Material to process
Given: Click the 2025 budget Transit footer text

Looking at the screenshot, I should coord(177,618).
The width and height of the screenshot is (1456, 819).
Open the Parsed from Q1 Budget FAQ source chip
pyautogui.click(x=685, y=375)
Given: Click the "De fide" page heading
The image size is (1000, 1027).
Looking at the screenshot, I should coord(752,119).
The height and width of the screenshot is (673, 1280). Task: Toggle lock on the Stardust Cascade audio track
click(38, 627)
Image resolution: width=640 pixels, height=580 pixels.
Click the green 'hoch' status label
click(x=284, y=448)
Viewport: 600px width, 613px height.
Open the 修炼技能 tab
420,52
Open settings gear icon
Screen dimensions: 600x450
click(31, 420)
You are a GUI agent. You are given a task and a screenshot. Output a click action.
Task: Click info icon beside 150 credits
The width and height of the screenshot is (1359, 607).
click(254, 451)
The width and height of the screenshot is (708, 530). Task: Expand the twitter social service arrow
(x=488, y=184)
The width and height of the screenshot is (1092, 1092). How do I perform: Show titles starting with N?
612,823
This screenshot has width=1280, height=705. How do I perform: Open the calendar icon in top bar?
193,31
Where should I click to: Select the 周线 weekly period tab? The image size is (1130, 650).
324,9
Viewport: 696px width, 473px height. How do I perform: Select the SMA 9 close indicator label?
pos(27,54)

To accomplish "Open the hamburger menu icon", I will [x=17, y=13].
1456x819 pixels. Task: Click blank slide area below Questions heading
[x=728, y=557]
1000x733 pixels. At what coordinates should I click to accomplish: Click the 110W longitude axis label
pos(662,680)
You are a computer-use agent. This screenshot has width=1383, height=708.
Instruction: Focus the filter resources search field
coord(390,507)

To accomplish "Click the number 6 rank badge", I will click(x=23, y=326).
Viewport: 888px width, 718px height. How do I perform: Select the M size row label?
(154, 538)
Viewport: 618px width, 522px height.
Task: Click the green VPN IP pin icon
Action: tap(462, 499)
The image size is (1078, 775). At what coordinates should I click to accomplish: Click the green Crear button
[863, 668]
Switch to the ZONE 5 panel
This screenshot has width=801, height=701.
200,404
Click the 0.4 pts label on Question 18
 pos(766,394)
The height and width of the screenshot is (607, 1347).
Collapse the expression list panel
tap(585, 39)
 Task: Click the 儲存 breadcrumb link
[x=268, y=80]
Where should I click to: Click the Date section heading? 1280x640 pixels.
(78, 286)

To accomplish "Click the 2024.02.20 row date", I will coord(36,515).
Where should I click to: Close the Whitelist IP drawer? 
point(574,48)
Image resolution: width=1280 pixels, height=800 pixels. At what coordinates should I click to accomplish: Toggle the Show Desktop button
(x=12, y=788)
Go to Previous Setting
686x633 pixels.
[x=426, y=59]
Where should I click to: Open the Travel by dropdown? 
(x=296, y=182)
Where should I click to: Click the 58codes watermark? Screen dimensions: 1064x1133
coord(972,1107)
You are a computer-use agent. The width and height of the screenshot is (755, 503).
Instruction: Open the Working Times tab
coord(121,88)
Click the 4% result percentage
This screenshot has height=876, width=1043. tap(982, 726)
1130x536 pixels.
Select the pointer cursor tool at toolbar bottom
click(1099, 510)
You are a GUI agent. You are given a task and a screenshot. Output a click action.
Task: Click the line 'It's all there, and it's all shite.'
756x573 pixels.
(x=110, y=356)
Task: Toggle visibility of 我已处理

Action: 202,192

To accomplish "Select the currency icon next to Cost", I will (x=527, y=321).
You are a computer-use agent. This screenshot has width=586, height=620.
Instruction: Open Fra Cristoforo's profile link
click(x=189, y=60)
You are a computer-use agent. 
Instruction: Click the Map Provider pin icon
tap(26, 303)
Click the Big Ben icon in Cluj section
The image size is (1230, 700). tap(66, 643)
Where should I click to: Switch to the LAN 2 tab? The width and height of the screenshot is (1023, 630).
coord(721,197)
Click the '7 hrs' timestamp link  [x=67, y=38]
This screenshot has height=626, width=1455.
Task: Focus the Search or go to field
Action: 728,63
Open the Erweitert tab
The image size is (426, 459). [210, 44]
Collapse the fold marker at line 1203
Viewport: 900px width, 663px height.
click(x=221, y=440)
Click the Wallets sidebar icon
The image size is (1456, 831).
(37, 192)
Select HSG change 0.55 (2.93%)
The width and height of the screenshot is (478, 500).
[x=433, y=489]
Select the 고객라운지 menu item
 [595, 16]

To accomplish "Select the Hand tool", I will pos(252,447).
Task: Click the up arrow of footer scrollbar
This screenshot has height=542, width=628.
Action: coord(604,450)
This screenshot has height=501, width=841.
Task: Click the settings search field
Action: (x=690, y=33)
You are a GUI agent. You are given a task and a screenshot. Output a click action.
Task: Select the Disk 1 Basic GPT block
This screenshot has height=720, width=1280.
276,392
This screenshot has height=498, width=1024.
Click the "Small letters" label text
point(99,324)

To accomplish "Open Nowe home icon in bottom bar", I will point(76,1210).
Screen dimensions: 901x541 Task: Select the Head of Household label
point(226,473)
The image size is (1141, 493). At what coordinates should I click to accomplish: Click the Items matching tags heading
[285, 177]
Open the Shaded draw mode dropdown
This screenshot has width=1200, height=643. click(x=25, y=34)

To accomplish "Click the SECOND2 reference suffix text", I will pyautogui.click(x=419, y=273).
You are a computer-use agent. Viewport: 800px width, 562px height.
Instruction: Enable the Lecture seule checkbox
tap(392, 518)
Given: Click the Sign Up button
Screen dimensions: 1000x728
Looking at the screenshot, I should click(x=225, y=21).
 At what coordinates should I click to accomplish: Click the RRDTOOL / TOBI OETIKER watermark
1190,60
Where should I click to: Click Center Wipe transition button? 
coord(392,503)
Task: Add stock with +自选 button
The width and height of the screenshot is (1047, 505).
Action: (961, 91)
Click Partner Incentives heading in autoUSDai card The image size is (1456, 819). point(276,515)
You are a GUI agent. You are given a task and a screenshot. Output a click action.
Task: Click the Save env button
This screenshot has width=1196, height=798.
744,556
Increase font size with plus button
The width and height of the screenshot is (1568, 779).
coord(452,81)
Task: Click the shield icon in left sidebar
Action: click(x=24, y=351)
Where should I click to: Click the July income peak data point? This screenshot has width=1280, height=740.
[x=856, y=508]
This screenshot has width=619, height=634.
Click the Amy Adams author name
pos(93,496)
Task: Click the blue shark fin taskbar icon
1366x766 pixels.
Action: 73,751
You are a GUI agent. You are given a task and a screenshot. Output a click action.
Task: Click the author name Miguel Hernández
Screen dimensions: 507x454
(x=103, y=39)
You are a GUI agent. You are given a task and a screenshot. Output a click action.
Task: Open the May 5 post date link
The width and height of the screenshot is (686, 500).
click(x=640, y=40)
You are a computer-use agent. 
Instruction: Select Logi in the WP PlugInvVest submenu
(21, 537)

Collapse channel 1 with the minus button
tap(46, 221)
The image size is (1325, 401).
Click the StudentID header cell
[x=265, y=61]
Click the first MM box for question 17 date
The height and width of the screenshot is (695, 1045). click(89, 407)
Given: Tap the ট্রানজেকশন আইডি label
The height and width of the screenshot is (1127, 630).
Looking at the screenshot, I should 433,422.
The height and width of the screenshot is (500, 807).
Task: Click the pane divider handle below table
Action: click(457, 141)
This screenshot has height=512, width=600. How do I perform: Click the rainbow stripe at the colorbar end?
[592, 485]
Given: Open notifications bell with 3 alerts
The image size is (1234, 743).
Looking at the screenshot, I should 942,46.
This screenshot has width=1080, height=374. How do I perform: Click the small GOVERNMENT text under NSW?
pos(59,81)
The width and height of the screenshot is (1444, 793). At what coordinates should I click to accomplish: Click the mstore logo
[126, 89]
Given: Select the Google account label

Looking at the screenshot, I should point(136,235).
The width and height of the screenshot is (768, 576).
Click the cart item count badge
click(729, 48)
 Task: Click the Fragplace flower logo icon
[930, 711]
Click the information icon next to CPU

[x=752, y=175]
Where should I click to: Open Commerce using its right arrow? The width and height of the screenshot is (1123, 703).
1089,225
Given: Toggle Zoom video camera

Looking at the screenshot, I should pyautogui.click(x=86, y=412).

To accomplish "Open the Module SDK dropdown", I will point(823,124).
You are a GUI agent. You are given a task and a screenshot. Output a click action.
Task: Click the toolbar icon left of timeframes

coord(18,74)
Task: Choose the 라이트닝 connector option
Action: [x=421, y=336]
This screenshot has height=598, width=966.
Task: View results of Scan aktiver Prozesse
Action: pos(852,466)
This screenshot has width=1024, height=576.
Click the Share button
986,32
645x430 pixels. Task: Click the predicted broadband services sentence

Work item
Set down again, word for word, the stretch of records from the line with "Task: Click the up arrow of footer scrollbar" to the line with "Task: Click the Save env button", both of those lines included.

Your solution
Task: Click the up arrow of footer scrollbar
This screenshot has height=542, width=628.
Action: coord(604,450)
This screenshot has height=501, width=841.
Task: Click the settings search field
Action: (x=690, y=33)
You are a GUI agent. You are given a task and a screenshot. Output a click action.
Task: Select the Disk 1 Basic GPT block
This screenshot has height=720, width=1280.
276,392
This screenshot has height=498, width=1024.
Click the "Small letters" label text
point(99,324)

To accomplish "Open Nowe home icon in bottom bar", I will point(76,1210).
Screen dimensions: 901x541 Task: Select the Head of Household label
point(226,473)
The image size is (1141, 493). At what coordinates should I click to accomplish: Click the Items matching tags heading
[285, 177]
Open the Shaded draw mode dropdown
This screenshot has width=1200, height=643. click(x=25, y=34)

To accomplish "Click the SECOND2 reference suffix text", I will pyautogui.click(x=419, y=273).
You are a computer-use agent. Viewport: 800px width, 562px height.
Instruction: Enable the Lecture seule checkbox
tap(392, 518)
Given: Click the Sign Up button
Screen dimensions: 1000x728
Looking at the screenshot, I should click(x=225, y=21).
 At what coordinates should I click to accomplish: Click the RRDTOOL / TOBI OETIKER watermark
1190,60
Where should I click to: Click Center Wipe transition button? 
coord(392,503)
Task: Add stock with +自选 button
The width and height of the screenshot is (1047, 505).
Action: (961, 91)
Click Partner Incentives heading in autoUSDai card The image size is (1456, 819). point(276,515)
You are a GUI agent. You are given a task and a screenshot. Output a click action.
Task: Click the Save env button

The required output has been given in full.